Un grupo de chicas infectadas por un virus zombie conviven en una casa donde se protegen mutuamente como si fueran una familia. Juntas, intentan disfrutar de sus últimos meses de “vida”, antes de que la degeneración sea total. A pesar de la cautela con la que protegen su pequeña comunidad, no consiguen evitar el acecho de un misterioso y despiadado personaje que parece obsesionado con encontrar a una chica desaparecida.

El segundo largo del prometedor Andrew Parkinson sigue la estela de I Zombie, ampliando la premisa de aquélla. El argumento de Dead Creatures podría definirse como la versión zombie de Friends. Sin embargo, como ya sucediera en su primera película, el director salva de la pantomima a tan excéntrica historia y la convierte en un drama psicológico angustioso y desesperado. Porque es un drama, que quede muy claro.

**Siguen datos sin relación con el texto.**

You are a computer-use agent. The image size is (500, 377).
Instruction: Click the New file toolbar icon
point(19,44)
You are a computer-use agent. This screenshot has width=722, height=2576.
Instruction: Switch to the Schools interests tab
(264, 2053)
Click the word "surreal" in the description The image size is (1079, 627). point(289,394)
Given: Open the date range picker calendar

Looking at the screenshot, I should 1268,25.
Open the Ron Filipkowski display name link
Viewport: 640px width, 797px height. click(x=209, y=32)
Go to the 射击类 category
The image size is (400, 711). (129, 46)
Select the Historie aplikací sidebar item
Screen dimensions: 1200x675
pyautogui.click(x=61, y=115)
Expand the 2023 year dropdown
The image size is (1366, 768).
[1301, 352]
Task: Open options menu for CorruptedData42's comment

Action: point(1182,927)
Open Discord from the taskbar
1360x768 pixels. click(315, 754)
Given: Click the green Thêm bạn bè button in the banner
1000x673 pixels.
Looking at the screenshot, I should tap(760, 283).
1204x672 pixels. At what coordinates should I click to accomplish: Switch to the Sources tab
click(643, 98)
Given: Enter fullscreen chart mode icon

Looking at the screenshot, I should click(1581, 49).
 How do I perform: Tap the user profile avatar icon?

La película, a pesar de ser muy deudora de su predecesora, ofrece un planteamiento radicalmente distinto. Ésta vez las infectadas se tienen unas a otras, y eso será lo que las salvará de la desintegración mental total. Intentan aferrarse a la vida y paladean cada minuto de su existencia como si fuera el último (y, efectivamente, así podría ser). Sin embargo, detrás de su aparentemente despreocupada vida está la inevitable putrefacción que saben cercana. La progresiva degeneración que les espera viene a simbolizar la vejez y el mensaje de la película es un claro carpe diem llevado al extremo.

Dead Criatures no se recrea tanto en el horror personal de I, Zombie y por ello quizá no consigue llegar a calar tan hondo. Hay un mayor distanciamiento de los personajes y, por lo tanto, la carga dramática es menor. Sin embargo, el buen trabajo de las actrices consigue que el guión sea mucho más creíble. Fruto del relativo éxito de la opera prima del director se nota además una gran mejoría técnica. Los efectos especiales son, aunque modestos, bastante buenos, sobre todo los miembros amputados, y la imagen es muy nítida (a veces quizá demasiado limpia).

La propuesta de Parkinson vuelve a ser un film de zombies atípico, tanto que quizá no debiera ser considerado como tal, y cuyo peso recae en su buen guión, de desarrollo lento pero con gran intensidad emocional. Y, por segunda vez, el resultado es bastante notable. Ya veremos si en el futuro retoma su interesante obsesión por los zombies con sentimientos.